■ Problem details
Only the lines from the top of the listing below to the line that has "Task: Open the Architecture Overview link" should be echoed, with both ends kept and pictures left out.

■ Material provided
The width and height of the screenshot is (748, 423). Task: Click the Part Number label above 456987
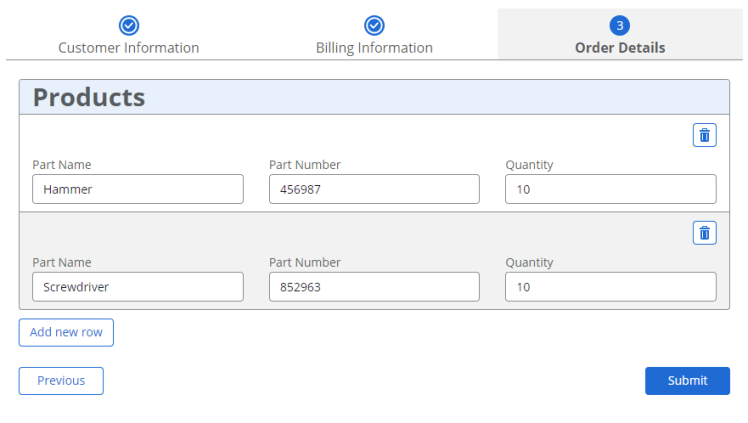point(305,165)
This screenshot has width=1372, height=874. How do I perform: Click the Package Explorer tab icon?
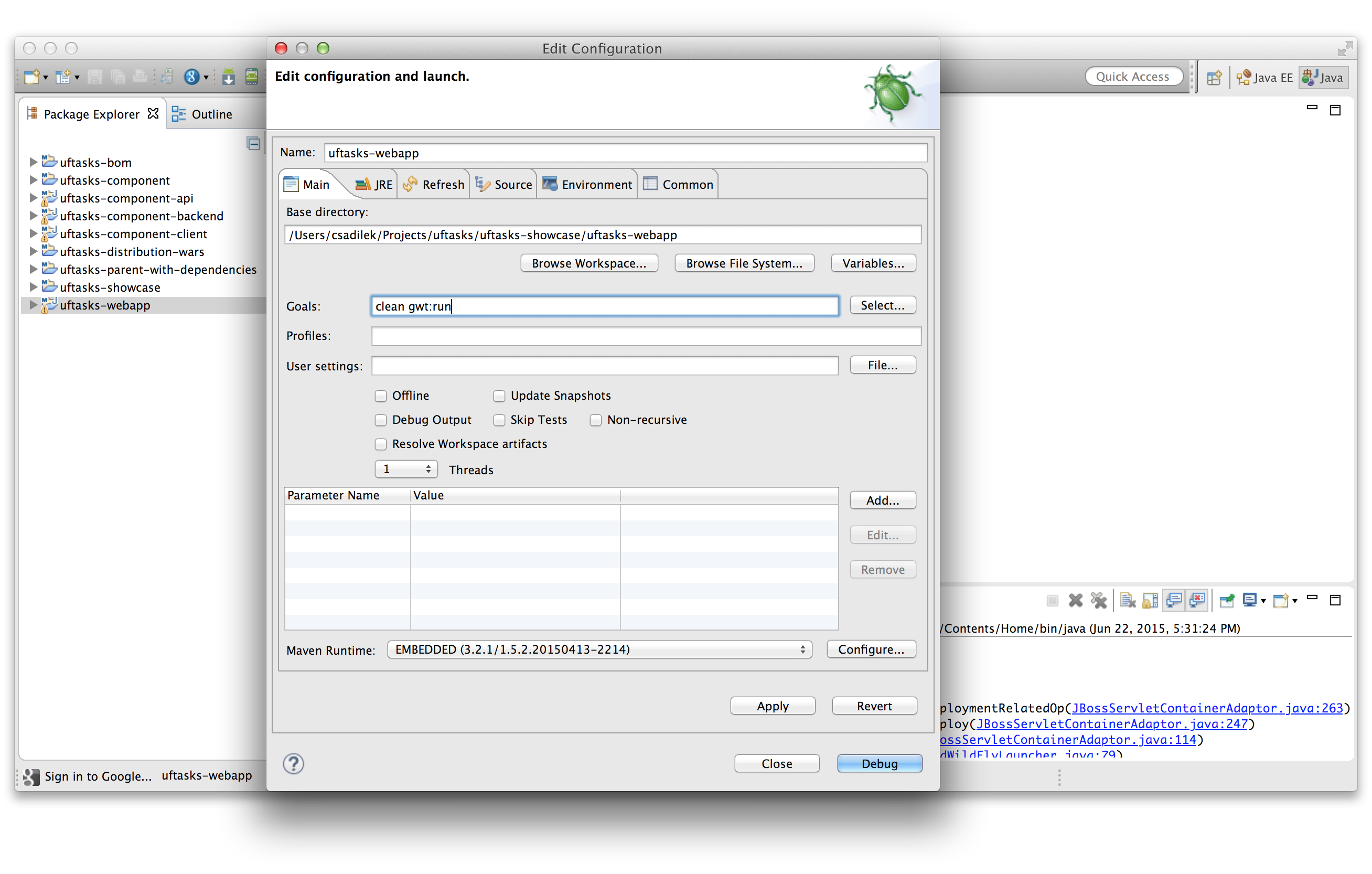tap(32, 113)
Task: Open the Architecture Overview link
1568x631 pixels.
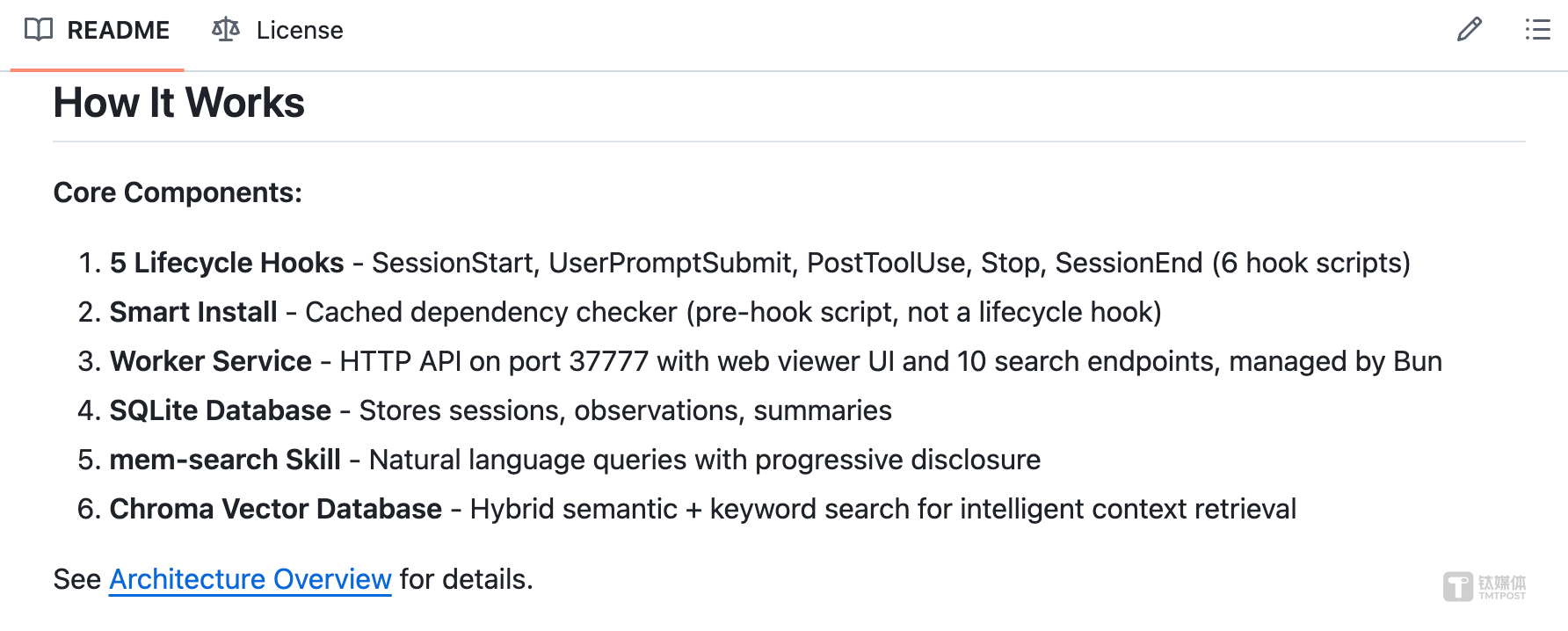Action: coord(250,579)
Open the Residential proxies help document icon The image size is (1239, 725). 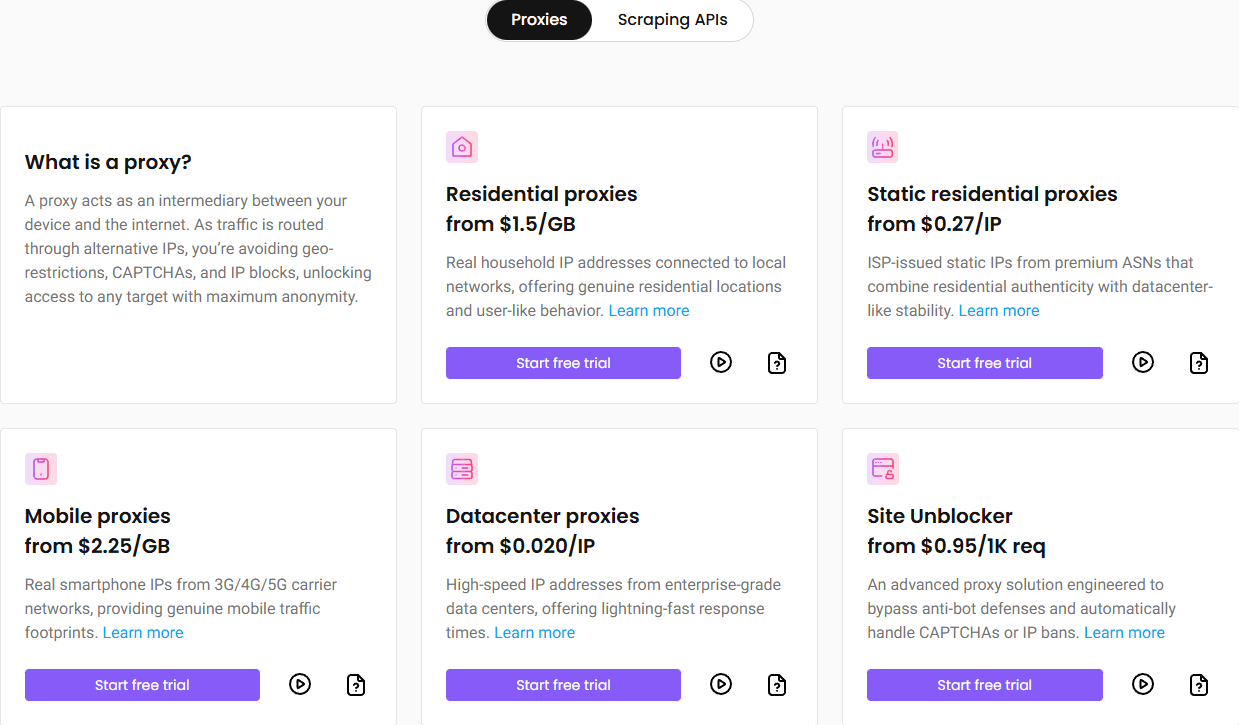777,363
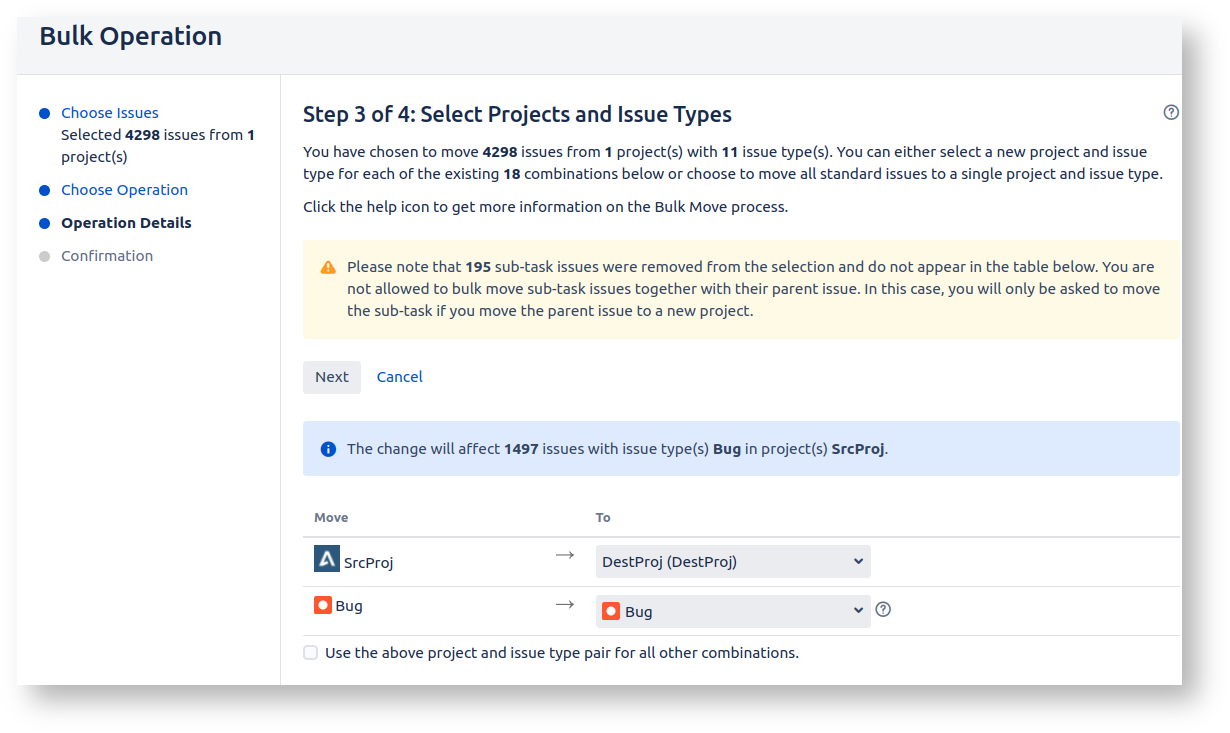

■ Finished exercise
The width and height of the screenshot is (748, 423). Task: Click the Part Number label above 456987
point(305,165)
This screenshot has width=1372, height=874. How do I perform: Click the Package Explorer tab icon?
tap(32, 113)
Task: Open the Architecture Overview link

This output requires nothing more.